* EXERCISE: Give back an exact copy of the lines below, from the first through the line with "1290x713 pixels."; please stop there.
★ ★ ★ ★
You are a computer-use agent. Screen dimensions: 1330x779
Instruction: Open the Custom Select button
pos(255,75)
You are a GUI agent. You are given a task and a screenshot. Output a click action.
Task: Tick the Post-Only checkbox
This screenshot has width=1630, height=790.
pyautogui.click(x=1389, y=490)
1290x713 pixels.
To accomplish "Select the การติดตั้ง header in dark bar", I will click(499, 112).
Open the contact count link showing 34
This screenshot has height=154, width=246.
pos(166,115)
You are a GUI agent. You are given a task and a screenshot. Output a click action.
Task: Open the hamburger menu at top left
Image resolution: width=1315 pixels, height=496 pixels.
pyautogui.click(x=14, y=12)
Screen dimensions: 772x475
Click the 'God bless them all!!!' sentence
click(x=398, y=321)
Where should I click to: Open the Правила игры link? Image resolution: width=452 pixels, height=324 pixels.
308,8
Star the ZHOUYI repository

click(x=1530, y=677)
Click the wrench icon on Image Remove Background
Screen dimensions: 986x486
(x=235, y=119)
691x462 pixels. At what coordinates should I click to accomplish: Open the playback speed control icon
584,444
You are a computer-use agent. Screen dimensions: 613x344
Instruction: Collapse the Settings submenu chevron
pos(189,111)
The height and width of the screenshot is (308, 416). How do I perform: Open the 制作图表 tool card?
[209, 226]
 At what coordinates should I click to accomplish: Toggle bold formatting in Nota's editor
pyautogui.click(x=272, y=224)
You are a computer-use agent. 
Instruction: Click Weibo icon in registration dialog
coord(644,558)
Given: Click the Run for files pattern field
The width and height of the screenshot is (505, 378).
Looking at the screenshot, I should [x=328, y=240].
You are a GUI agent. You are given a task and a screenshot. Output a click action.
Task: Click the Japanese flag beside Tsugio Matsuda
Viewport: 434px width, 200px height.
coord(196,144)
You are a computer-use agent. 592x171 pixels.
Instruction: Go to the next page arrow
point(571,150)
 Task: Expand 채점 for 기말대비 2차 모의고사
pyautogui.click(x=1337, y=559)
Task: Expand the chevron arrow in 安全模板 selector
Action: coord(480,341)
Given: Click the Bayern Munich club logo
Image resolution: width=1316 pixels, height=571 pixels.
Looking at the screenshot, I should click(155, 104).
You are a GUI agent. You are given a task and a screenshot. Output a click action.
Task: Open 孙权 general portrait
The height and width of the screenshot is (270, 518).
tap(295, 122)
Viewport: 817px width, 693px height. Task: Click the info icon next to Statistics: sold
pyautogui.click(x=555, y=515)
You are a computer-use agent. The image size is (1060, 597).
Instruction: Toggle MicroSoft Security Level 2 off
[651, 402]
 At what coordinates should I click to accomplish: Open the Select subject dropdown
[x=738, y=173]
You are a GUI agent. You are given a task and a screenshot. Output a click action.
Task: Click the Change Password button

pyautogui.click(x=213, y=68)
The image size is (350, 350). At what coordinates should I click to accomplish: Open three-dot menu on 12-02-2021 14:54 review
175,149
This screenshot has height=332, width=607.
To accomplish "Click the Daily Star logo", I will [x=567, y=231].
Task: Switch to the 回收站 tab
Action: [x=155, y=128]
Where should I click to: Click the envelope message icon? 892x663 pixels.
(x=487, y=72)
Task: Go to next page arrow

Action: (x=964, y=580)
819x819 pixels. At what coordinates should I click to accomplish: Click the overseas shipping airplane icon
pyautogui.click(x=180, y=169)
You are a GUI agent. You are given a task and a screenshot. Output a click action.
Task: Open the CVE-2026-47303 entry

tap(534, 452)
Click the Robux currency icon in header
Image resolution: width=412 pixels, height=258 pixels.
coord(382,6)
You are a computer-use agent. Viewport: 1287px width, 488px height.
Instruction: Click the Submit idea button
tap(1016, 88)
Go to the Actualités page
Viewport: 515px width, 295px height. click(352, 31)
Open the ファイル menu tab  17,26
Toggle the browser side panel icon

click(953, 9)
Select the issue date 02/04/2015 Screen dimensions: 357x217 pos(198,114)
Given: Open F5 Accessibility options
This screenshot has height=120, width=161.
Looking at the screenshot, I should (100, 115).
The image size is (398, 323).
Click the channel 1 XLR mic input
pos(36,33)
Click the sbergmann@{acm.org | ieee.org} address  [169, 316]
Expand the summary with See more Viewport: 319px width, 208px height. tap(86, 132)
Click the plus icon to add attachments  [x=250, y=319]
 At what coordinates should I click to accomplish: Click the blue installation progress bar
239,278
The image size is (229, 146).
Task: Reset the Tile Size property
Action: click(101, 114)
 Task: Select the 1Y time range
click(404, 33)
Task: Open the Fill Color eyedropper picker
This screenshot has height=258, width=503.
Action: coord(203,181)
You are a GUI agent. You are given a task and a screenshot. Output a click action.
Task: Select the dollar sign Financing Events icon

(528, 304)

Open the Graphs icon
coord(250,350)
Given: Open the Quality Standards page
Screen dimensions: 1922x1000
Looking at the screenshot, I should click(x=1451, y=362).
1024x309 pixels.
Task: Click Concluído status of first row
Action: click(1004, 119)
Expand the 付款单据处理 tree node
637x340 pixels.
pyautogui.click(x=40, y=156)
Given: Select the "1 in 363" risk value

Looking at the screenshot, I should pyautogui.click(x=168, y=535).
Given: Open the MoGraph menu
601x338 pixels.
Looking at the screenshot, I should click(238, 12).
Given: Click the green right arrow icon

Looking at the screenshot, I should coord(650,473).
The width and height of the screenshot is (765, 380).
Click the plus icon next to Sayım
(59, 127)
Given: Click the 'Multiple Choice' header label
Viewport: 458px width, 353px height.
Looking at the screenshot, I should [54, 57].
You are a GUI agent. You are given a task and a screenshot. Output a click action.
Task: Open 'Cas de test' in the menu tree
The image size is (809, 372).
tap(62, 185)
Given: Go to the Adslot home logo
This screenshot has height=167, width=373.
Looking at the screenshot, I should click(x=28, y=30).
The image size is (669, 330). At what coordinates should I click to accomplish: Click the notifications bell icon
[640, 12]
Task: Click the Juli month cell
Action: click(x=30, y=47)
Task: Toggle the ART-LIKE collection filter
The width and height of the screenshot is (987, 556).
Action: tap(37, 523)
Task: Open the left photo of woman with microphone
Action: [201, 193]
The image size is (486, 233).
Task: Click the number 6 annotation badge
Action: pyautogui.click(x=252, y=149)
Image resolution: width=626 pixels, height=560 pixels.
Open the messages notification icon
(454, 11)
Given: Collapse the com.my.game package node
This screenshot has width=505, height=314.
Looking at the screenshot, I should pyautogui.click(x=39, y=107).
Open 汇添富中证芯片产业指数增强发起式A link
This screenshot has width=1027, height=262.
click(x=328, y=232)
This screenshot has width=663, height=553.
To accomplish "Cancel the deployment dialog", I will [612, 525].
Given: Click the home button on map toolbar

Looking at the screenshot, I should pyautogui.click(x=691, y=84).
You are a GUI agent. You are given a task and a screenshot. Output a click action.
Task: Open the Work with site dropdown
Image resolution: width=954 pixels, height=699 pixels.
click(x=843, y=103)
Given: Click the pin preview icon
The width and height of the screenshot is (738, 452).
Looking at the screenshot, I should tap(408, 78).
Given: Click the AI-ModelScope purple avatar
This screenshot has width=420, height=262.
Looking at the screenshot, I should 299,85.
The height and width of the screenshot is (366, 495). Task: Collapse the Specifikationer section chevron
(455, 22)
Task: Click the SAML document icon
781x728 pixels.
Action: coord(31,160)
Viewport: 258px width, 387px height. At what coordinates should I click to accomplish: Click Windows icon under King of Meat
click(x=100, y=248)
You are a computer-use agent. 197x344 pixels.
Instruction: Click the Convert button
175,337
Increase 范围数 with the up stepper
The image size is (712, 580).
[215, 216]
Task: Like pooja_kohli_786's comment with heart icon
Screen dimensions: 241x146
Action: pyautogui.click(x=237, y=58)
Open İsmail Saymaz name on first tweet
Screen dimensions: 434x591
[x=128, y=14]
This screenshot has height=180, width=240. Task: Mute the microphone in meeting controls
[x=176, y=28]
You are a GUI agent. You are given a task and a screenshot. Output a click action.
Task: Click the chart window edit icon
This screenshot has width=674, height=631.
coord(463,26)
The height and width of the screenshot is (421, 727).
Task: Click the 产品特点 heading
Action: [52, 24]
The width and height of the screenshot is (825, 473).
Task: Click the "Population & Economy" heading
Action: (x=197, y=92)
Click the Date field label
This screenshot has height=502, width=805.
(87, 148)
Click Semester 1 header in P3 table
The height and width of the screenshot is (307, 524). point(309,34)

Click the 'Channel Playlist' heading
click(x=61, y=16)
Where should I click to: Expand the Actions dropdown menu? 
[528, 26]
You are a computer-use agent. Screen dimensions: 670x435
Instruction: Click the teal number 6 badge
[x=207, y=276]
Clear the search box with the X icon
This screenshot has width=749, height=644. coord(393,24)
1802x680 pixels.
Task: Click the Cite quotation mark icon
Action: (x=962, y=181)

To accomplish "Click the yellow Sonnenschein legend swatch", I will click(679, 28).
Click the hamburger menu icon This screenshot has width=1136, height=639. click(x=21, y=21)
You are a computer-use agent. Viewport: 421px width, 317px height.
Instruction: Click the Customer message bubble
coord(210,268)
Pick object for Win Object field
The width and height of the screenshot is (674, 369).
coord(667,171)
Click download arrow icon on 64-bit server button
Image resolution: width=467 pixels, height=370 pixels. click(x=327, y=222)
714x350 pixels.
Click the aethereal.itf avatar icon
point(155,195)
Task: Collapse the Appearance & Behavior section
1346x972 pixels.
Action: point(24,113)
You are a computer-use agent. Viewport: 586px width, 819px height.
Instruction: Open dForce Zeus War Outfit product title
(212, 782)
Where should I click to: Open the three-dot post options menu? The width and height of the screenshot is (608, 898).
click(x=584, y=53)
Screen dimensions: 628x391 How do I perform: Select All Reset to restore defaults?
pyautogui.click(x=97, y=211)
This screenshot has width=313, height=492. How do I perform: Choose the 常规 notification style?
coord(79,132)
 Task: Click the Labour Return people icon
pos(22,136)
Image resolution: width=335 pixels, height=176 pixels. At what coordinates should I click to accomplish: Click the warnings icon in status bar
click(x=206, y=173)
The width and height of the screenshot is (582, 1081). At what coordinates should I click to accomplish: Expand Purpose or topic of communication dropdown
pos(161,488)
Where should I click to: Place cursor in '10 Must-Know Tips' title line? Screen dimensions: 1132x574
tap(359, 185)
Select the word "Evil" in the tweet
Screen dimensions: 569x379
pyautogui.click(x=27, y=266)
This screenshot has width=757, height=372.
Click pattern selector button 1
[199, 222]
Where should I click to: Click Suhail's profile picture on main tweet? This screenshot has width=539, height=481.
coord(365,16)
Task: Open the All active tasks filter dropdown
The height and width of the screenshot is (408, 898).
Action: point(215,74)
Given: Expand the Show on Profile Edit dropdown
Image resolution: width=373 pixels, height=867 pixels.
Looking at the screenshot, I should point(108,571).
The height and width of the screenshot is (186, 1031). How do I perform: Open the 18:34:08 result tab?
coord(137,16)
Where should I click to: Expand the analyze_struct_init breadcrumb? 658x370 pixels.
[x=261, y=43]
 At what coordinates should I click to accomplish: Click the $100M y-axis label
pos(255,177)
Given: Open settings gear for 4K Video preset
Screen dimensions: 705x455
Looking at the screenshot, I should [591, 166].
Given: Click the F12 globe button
★ ★ ★ ★
* OUTPUT OF THE EXERCISE:
You are a computer-use agent. Screen dimensions: 1330x779
Instruction: Open the Custom Select button
pos(255,75)
You are a GUI agent. You are given a task and a screenshot. Output a click action.
Task: Tick the Post-Only checkbox
This screenshot has width=1630, height=790.
pyautogui.click(x=1389, y=490)
1290x713 pixels.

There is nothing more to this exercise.